Życie w UK
Naukowcy są niemal pewni. Te groźne choroby pojawią się na Wyspach już niebawem
Globalne ocieplenie już wkrótce spowoduje, że choroby, które dotychczas kojarzyły nam sie z zagrożeniami podczas wycieczek do krajów tropikalnych, będą dostępne u nas na każdym kroku. Naukowcy są zgodni, że to nastąpi, przedmiotem sporu jest raczej, kiedy to sie stanie.
Rosnące temperatury powodują, że komarom i innym insektom, które wysysają ludzką krew, łatwiej będzie przenosić choroby, na terenach, gdzie dotychczas były nieobecne.

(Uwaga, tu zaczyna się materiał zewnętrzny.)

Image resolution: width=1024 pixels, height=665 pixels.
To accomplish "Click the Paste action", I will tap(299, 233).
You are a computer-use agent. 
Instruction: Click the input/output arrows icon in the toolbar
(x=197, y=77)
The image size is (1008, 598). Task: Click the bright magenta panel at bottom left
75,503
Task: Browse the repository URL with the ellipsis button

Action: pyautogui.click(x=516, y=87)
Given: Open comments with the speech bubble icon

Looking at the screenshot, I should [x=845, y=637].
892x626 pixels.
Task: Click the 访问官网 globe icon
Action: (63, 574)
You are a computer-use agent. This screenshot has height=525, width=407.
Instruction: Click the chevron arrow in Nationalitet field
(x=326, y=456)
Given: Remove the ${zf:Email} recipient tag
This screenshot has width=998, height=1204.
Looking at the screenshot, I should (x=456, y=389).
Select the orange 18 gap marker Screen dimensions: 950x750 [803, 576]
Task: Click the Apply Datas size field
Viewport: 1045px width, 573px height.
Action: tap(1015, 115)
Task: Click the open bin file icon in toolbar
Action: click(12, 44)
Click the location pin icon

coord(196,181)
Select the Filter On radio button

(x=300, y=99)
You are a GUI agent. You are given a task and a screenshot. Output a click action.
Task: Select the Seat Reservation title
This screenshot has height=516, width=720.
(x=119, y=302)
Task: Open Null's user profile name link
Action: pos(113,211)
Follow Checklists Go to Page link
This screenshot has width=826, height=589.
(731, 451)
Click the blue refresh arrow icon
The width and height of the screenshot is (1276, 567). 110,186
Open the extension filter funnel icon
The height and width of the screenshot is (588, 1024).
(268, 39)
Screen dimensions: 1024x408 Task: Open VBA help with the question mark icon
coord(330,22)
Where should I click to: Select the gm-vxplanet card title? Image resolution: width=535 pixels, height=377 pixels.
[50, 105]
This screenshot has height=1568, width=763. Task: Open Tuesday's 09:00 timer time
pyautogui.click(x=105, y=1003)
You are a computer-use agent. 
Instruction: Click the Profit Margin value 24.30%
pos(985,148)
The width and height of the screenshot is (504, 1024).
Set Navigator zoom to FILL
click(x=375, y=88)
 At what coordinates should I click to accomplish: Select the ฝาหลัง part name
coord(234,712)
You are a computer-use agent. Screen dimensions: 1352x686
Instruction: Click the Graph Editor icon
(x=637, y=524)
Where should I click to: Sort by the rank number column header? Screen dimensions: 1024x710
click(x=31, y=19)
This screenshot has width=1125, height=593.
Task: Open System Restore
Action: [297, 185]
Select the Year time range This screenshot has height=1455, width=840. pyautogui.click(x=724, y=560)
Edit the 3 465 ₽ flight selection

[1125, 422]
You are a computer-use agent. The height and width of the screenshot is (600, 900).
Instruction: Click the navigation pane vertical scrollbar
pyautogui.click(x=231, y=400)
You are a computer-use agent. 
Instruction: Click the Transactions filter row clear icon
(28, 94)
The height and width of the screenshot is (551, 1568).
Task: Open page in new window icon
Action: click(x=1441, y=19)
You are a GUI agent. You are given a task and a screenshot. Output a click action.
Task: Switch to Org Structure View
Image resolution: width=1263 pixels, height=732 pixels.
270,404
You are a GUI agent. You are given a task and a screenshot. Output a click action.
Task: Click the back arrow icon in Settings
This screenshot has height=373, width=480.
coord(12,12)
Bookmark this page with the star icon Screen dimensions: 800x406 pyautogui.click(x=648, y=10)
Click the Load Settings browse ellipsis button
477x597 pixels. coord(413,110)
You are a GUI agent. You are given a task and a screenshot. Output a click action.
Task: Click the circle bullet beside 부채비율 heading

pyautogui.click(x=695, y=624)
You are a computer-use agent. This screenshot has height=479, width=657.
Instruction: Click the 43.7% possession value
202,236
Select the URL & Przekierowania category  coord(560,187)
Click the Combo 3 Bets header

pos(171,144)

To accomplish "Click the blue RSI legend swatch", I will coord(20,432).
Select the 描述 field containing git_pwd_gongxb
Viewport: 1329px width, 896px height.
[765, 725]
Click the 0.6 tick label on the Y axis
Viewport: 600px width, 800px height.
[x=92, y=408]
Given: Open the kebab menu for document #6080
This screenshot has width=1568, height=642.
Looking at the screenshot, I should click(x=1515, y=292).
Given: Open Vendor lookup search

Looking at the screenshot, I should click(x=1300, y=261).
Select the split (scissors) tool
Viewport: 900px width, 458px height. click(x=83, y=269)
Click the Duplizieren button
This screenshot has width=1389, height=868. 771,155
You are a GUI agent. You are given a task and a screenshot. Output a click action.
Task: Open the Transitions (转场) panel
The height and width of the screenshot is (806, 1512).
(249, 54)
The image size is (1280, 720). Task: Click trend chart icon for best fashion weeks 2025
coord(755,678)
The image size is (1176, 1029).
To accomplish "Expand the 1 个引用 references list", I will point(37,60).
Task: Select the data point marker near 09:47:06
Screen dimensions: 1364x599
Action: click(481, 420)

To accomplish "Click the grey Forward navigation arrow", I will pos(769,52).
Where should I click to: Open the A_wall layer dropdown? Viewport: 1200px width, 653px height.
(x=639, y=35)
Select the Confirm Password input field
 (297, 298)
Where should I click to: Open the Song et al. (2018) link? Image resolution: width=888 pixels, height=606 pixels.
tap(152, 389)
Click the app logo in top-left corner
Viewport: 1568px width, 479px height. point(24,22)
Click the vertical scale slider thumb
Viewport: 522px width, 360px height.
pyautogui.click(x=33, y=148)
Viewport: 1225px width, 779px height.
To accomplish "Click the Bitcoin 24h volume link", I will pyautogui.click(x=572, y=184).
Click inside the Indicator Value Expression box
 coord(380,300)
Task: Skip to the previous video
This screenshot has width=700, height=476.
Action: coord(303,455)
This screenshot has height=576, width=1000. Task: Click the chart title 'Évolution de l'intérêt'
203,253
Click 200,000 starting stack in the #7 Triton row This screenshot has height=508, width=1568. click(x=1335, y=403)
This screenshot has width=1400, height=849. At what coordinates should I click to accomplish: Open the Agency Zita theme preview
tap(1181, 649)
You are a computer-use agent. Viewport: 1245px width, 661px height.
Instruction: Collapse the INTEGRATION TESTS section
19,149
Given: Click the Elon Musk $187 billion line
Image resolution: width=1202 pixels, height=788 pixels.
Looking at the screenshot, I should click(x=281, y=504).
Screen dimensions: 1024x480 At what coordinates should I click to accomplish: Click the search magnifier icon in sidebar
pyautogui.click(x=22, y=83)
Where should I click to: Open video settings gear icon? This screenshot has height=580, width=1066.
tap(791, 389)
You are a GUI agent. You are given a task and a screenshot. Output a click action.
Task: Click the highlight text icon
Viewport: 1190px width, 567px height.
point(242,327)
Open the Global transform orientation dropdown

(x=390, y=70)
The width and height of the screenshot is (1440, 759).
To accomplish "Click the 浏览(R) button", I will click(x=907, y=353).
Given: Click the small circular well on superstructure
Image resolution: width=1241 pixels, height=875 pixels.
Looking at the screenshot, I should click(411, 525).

Gorączka Zachodniego Nilu, chikungunya, czy malaria już teraz występują w najbardziej wysuniętej na południe części Europy. Jednak już w 2030 roku obszar występowania tych chorób może się radykalnie rozrosnąć, docierając również na Wyspy.
„Nie ma wątpliwoście, że zmiany klimatyczne wpłyną na rozwój chorób” ostrzegają dr Jolyon Medlock i prof. Steve Leach, autorzy artykułu na ten temat w naukowym piśmie The Lancet Infectious Diseases.
Jeżeli te prognozy się potwierdzą już za 15 lat, na południu Anglii będzie można zachorować na choroby tropikalne przez 4 miesiące roku. Do południowej Szkocji dojdą one zapewne 50 lat później.
„Nie sugerujemy, że globalne ocieplenie jest jedyną przyczyną rozprzestrzeniania się chorób tropikalnych. Ale na pewno jest to jeden z wielu czynników, takich jak rozwój społeczny, urbanizacja, migracje i globalizacja” wyliczają naukowcy.
Podkreślają oni również, że komary, które są obecne na Wyspach najczęściej są przewożone podczas transportu zużytych opon. Przemysł brytyjski potrafi je na nowo wykorzystać, jednak podczas transportu w cieple i wilgoci stanowią one idealne środowisko dla rozmnażania populacji.